In a country undergoing reconstruction, Dior imposed a new style and created a stir from its first couture presentation. By teaming up with designer and poster designer René Gruau, he diffused and imprinted his mark on the French imagination, notably through the creation of the Diorella perfume. The two friends met at Le Figaro in 1930, when they were illustrators.

Christian Dior establishes the so-called New-look style, defined by a journalist from the American Harper’s Bazaar, Carmel Snow 3, which will mark the return of the international influence of French savoir-faire. He broke with the ideal of the Coco Chanel woman, which he described as practical fashion, not aesthetic enough for his taste. He paints a once again corseted, feminine and fatal silhouette, where curves are now coming back. His ideal was:

“flowers women, with soft shoulders, blooming busts, slender waists like lianas and wide skirts like corollas. »4

 

1 https://www.persee.fr/doc/1895_0769-0959_2000_num_30_1_1478?q=nouvelle+vague

2 Serge Fauchereau, Avant-gardes of the 20th century, arts and literature, 1905-1930, Paris, Flammarion, 2016

3 The World of Carmel Snow, V&A Fashion Perspectives.

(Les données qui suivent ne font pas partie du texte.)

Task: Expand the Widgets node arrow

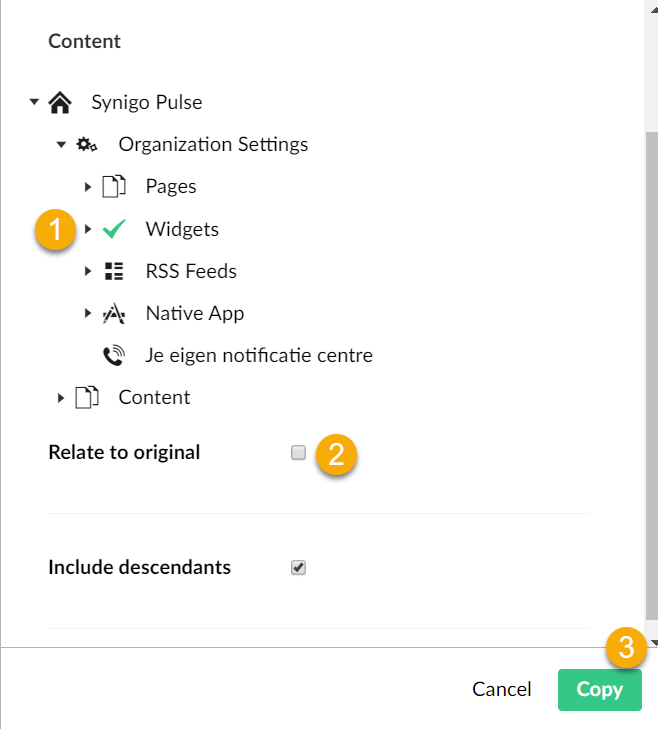Action: click(x=88, y=229)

V&A publishing, 2017.

4 Christian Dior for French News, television news, September 3, 1953. Ina.

Copyright at INA

Dans les illustrations de publicité conçues pour vanter les mérites de la Maison Dior, la femme dessinée par René Gruau supplante le vêtement, le flacon, et en exalte d’autant plus l’esprit malicieux. Ce n’est alors plus du matériel que l’on vend, mais une idée, un imaginaire. Et même lorsque la photographie se développe, éclipsant avec elle le dessin, Christian Dior reste fidèle aux illustrations de Gruau.

Les dessins de la fameuse veste Bar ou des premières lignes de cosmétiques participent toujours d’un imaginaire rêvé, d’une femme qui va bientôt accéder à un rang social plus égalitaire d’avec celui de l’homme, et cela, sans nier sa féminité, comme on a pu le lire dans le Deuxième sexe 5 de Simone de Beauvoir, où il s’agissait alors pour la femme de se faire homme pour devenir son égal, niant tout l’aspect essentiel du féminin.

Cette femme qui est encore sous la tutelle de l’homme, mari ou père, qui ne vote pas, ne possède pas de compte en banque, mais enfin, se prend à rêver de liberté. Sa silhouette, sa toilette, son attitude, sont celles d’un féminin assumé, ne demandant qu’à se libérer du carcan du foyer. Elle existe, et compte bien le démontrer, par des attitudes d’un sensualisme qui n’est plus réprimé, mais manifeste.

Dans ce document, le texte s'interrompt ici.